Whether or not you use a solenoid, you will need a needle valve to fine tune how much gas flow you have. There’s a wide range of quality (and prices) of needle valves. You should try to avoid lower quality ones that are hard to precisely dial in. To measure how much air is coming through, you can use a bubble counter. Essentially, a bubble counter will connect either directly to the needle valve or along the air line and pass the gas through a portion of liquid. You can dial in the needle valve and count how many bubbles are getting passed through every second to precisely control how much carbon dioxide you are adding to your tank. A general rule of thumb is to start with one to two bubbles per second and adjust from there as needed.

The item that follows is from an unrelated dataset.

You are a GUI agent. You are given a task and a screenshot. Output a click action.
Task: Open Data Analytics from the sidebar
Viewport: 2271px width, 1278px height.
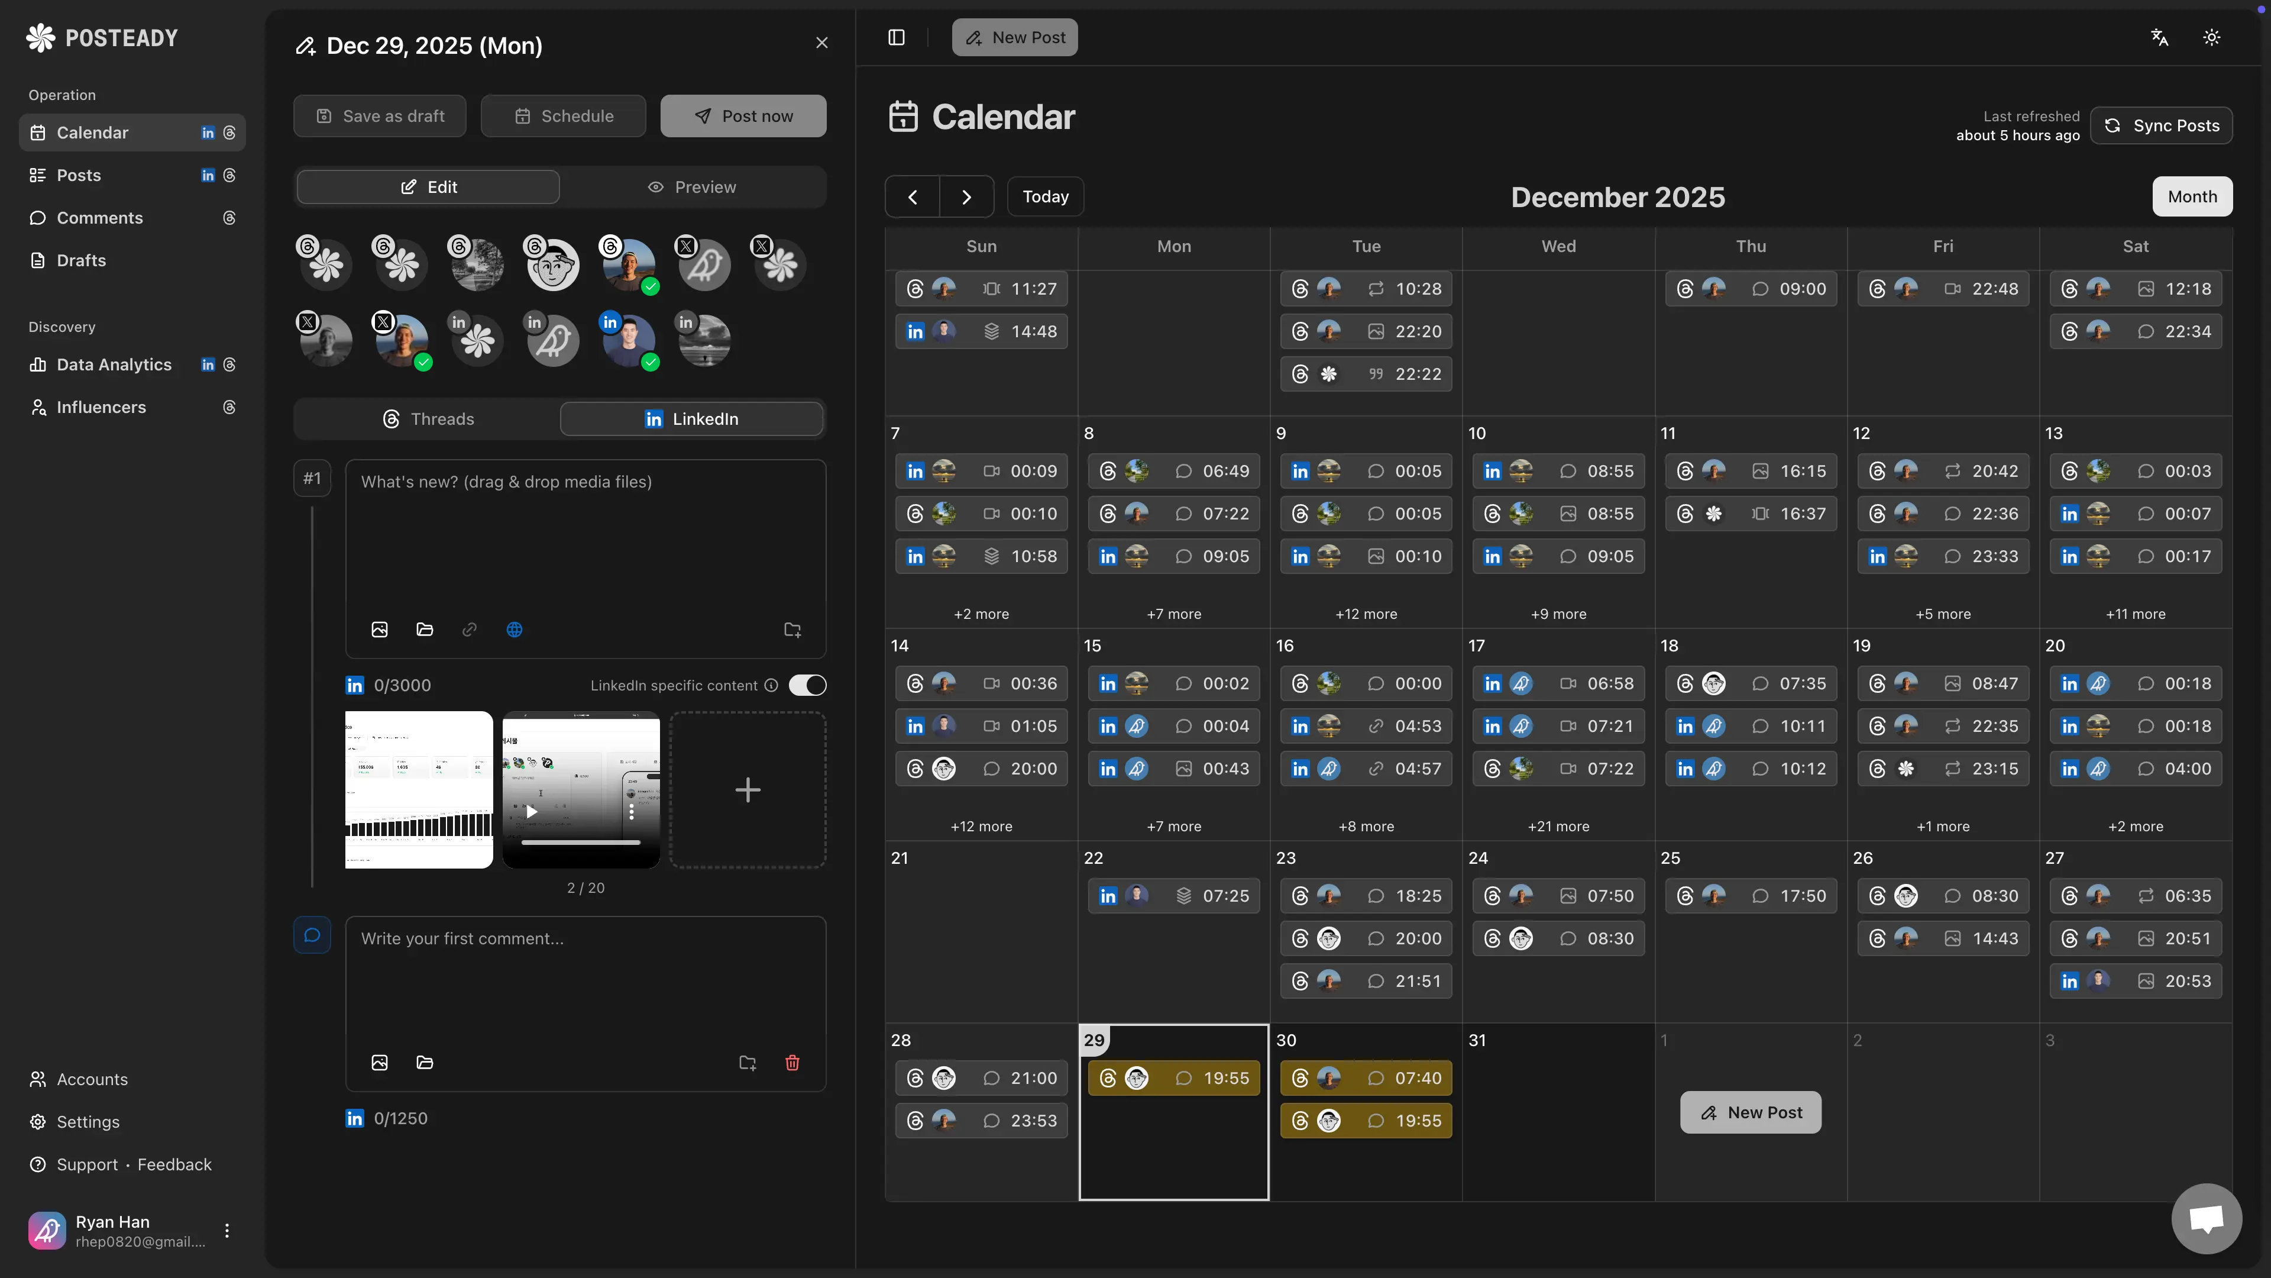[x=113, y=364]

Finally, the carbon dioxide will go through the air tube to a diffuser. There are several different styles and materials of diffusers you can choose, including standard air stones (generally not the best choice), dedicated diffusers, and various devices that try to hold the carbon dioxide in the water for longer to try to give it more chance to dissolve into the water. The diffuser you choose will dictate what pressure your regulator should be set to. Generally speaking, the better diffusers will have smaller pores and make smaller bubbles, which creates more surface area and allows more carbon dioxide to diffuse into the water.

The Pros and Cons of CO2

Carbon dioxide is one of the three vital components to success in keeping a planted tank. When aquatic plants have used all of the available CO2 they are no longer able to utilize the available nutrients for growth. Algae, though, is much more adept at growing in low CO2 environments. When CO2 is the first factor to run out is when you start having problems with algae.

Without achieving a proper balance between lights, nutrients, and CO2 there is no way to have a successful planted tank. That doesn’t mean that every planted tank must have CO2 supplementation, but many tanks will. Many problems that you may encounter, including algae breakouts and an overall lack of growth, can be completely fixed by adding carbon dioxide.

However, there are also difficulties and risks involved when using carbon dioxide. It can take a different set of knowledge and understanding in order to successfully set up the entire system. It certainly adds a fair amount of cost to set up a decent quality pressurized CO2 system. And if you don’t have it set correctly, you do run the risk of suffocating your fish. But the potential benefits of carbon dioxide make overcoming these challenges well worth the effort.